● **ACTIVITY**
Each line with the word "text" must appear in the answer, copied from the records.

○ ○ ○ ○ ○ ○ ○

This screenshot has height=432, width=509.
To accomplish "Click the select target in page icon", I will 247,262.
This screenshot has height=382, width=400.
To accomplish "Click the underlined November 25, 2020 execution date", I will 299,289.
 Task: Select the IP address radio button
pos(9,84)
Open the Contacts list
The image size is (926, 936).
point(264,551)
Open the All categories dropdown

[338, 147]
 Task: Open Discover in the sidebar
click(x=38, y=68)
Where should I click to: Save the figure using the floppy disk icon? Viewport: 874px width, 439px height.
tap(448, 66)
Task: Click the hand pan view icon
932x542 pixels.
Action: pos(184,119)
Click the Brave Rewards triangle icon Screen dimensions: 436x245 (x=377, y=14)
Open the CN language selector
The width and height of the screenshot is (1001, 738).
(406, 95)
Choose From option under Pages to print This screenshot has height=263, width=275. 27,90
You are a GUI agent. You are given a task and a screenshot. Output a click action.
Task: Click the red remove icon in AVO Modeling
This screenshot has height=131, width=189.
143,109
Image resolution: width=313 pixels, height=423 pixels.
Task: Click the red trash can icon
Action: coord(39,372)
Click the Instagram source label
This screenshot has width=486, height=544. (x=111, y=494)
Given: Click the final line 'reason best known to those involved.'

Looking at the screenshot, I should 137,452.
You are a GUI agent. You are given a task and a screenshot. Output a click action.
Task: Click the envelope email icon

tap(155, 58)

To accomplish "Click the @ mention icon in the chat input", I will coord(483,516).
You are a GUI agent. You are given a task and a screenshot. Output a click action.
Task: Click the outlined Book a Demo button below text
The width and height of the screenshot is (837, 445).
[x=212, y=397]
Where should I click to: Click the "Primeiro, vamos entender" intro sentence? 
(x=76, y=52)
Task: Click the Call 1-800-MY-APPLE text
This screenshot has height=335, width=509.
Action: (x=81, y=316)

○ ○ ○ ○ ○ ○ ○

● **RESPONSE TO THE EXERCISE**
Task: Click the outlined Book a Demo button below text
Task: Click the Call 1-800-MY-APPLE text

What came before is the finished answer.